*Given exercise*:
Which lines in the entries contain the word "badge"? Copy each of them, treating uppercase and lowercase as different.

*Input*:
BEGIN

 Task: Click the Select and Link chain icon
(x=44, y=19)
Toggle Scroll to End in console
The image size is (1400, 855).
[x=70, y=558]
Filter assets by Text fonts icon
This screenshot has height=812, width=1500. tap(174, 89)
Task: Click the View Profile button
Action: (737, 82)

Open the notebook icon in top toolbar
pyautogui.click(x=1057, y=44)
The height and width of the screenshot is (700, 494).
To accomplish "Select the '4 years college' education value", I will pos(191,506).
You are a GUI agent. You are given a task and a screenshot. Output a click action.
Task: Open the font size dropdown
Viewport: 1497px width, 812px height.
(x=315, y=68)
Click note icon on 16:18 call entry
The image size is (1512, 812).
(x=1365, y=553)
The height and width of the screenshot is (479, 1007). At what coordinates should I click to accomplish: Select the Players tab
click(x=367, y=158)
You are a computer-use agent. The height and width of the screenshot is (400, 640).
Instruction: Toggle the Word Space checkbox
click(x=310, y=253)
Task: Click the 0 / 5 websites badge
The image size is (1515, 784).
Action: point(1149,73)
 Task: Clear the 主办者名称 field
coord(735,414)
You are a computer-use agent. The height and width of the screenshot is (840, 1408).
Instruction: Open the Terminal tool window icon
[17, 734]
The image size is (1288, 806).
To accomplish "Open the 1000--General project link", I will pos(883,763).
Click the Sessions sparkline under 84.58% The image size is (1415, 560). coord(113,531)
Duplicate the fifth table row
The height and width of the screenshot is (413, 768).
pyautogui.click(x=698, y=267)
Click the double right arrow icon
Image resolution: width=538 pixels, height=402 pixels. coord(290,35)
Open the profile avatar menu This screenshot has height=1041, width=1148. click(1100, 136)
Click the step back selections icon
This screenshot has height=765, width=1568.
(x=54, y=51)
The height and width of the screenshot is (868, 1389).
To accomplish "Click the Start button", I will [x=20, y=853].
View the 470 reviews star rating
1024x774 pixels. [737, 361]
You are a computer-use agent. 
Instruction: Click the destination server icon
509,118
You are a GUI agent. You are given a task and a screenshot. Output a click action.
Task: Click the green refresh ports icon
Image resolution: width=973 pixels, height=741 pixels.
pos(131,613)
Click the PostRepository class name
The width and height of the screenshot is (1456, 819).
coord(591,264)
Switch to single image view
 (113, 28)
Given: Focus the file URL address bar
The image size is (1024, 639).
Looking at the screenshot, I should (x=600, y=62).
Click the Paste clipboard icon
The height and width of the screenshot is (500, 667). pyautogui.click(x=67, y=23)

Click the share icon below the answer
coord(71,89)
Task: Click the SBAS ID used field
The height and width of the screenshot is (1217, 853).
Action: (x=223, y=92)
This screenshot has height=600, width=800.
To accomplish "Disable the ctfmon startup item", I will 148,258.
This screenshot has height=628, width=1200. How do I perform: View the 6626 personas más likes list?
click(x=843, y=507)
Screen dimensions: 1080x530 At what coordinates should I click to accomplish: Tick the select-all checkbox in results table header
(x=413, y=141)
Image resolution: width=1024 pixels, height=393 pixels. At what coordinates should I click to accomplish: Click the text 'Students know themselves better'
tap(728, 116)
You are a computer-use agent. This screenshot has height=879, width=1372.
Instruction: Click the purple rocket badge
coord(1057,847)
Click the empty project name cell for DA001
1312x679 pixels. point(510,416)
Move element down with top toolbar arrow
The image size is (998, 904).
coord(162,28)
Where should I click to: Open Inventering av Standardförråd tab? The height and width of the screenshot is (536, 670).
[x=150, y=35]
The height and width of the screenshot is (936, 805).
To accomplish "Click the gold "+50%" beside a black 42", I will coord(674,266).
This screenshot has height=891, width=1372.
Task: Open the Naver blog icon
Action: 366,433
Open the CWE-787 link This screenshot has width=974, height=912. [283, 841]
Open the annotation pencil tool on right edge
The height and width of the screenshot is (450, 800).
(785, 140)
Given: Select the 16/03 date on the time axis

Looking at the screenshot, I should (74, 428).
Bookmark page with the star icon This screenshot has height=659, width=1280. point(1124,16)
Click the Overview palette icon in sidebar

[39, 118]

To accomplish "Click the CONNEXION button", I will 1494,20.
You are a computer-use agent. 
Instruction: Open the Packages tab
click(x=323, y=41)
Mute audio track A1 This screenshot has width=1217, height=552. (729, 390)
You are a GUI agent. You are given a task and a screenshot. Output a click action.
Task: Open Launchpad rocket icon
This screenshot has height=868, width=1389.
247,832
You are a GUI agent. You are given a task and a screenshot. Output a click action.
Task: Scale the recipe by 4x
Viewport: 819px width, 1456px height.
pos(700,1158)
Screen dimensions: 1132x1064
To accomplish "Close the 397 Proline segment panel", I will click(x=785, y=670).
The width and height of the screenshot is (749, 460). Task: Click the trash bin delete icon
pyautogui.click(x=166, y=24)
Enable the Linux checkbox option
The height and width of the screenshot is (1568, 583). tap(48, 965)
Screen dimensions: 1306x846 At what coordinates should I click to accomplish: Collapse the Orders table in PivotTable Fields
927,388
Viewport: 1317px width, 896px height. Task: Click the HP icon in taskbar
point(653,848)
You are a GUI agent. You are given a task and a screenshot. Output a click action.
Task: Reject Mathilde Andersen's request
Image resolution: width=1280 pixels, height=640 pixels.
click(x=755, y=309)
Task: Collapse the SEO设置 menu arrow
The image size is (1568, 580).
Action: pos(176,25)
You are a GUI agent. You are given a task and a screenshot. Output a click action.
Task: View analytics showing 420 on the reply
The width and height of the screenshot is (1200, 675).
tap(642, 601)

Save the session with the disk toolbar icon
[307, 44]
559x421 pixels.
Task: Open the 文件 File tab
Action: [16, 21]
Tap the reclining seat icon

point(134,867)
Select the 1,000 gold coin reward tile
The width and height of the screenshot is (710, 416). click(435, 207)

END

*Complete response*:
Task: Click the 0 / 5 websites badge
Instruction: Click the purple rocket badge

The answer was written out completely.